We read tonight as our lesson St John’s account of the crucifixion. It was an ugly business that first Good Friday. Jesus, before Pilate, sacrificed to the demands of the mob. Humiliated by the soldiers, scourged and paraded through the streets of Jerusalem, carrying his own cross out of the city to Golgotha. Then after three hours the cry goes up, ‘It is finished’.
Viewed through the eyes of the world, this was the ignominious end of a pretender to the throne of God. The High Priest’s estimate of him seems to have been vindicated; Judas’ betrayal of him gains a veneer of respectability and the disciples left as fools who followed a fool. Well, as Jesus said, ‘It is finished.’
Why, then, are we here some 2000 years later? Why have men and women down through the ages proclaimed the faith, lived the faith and died for the faith?
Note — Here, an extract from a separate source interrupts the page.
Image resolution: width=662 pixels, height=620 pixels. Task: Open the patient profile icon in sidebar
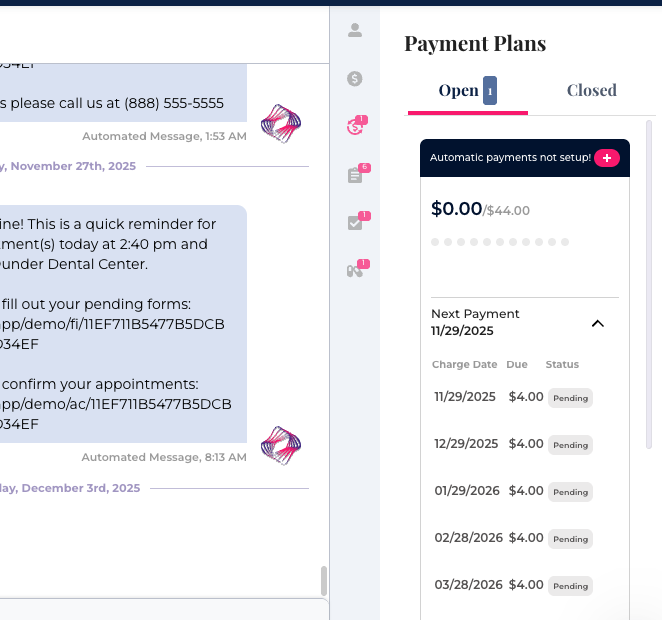tap(355, 30)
Here is where my allusion to spectacles comes into play. As I say, viewed through the eyes of the world the cross is a mess, a victory of hate, of ugliness over love. Viewed through the spectacles of faith, it is God acting in power. Through the spectacles of faith we see it as it really is.
John, in the way he presents the story in his Gospel, brings this out more forcibly than any of the other Gospel writers. He speaks of the Cross and the glorification of Jesus as one and the same thing. This paradox comes out in these dying words; ‘It is finished’. It means not just it is finished, it is over but also it is accomplished, the job is done, the task is complete.
It is at this point that my weakness meets Christ’s power. The sin of man meets the love of God and it is broken in body of Christ on the Cross.
My glasses enable me to see the world around me as it really is. May God grant to us all the insight to see the Cross as it really is, God in Christ in his broken and crucified body healing and redeeming his broken creation.
Recognising his love for me, may I give myself to him in love and service.
Awake my soul and sing of him who died for thee, and hail him as thy matchless King through all eternity.